Progressive supranuclear palsy is not a disease that makes headlines. It affects perhaps five people per million. There is no cure. What exists is management—slowing the decline, preserving function where possible, maintaining dignity as the disease takes what it will. The search for the right doctor, the right hospital, the right combination of treatments becomes a kind of pilgrimage, one that takes families across borders and continents. For Sita Dahal, that pilgrimage had already crossed oceans. Now it had brought her to Mumbai, to a specialized institute, to a doctor whose expertise might offer something the previous attempts had not. What happens next—whether the treatment in Mumbai brings improvement, whether Prachanda can balance his wife's medical needs with the political crisis unfolding at home—remains to be seen.

Sita Dahal has been suffering from progressive supranuclear palsy, a rare brain disorder which has similar symptoms to Parkinson's disease
— party sources
The Hearth Conversation Another angle on the story
Inventor

Why does a former prime minister's wife's illness matter as a news story?

Model

Because it shows what happens when power and vulnerability collide.

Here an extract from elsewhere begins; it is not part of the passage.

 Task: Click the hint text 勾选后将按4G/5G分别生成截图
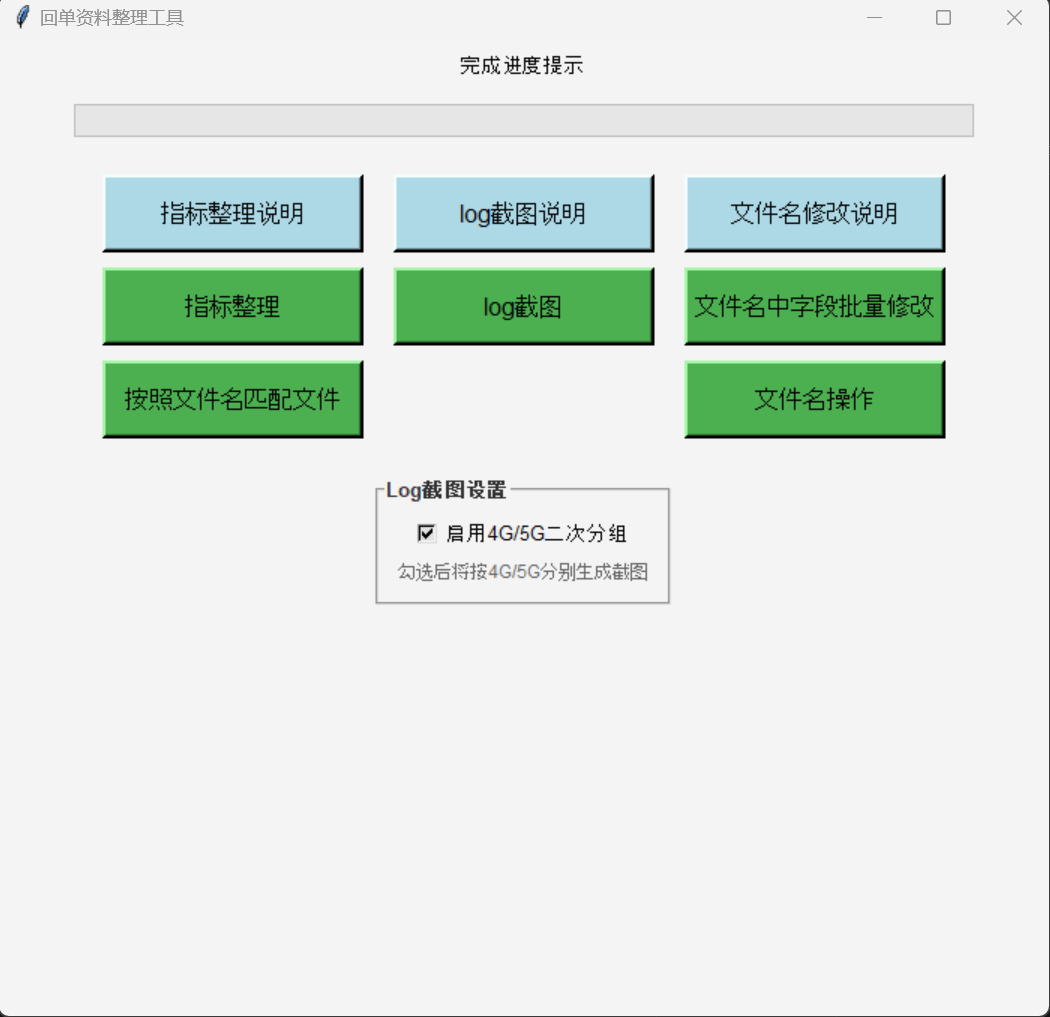tap(523, 571)
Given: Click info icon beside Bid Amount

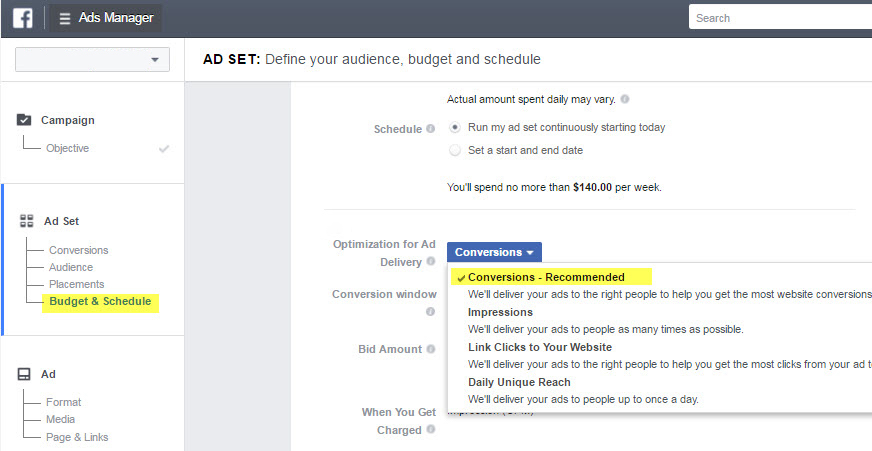Looking at the screenshot, I should (431, 349).
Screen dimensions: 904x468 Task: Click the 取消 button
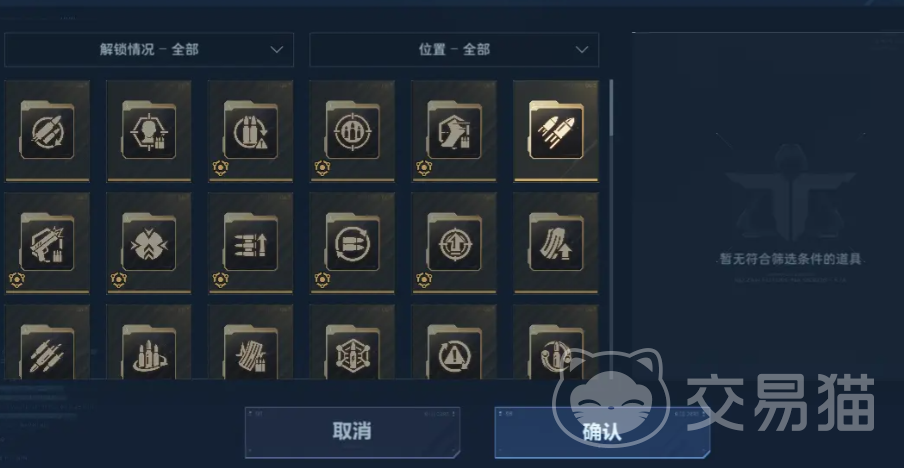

Prachanda is in the middle of a constitutional crisis, but he's also a husband watching his wife deteriorate from a disease most people have never heard of. That tension is the story.

Inventor

Progressive supranuclear palsy—is that something people recover from?

Model

No. It's progressive, which means it only gets worse. There's no cure. What treatment offers is the chance to slow things down, to preserve what function remains. That's why the family has already been to America and Singapore. They're not looking for a miracle. They're looking for the best possible management of something that can't be stopped.

Inventor

And the political timing—is that coincidence?

Model

It's hard to say. But the dissolution of parliament happened just weeks before. Prachanda's faction is protesting, mobilizing. And he's in Mumbai. The personal crisis and the political crisis are happening at the same moment, which means he can't fully be present for either one.

Inventor

What does it tell us that they went to the US and Singapore first?

Model

That they have resources most people don't. But also that even resources have limits. A rare disease doesn't care how much money you have or what your title was. You still have to search for the right doctor, the right hospital. You still have to travel. You still have to wait.

Inventor

Is there any indication of what the prognosis might be?

Model

The source doesn't say. That's the honest answer. We know she's in her sixties, we know the disease is progressive, we know they're seeking specialized care. But what comes next—whether this treatment helps, how quickly the disease advances—that's still unwritten.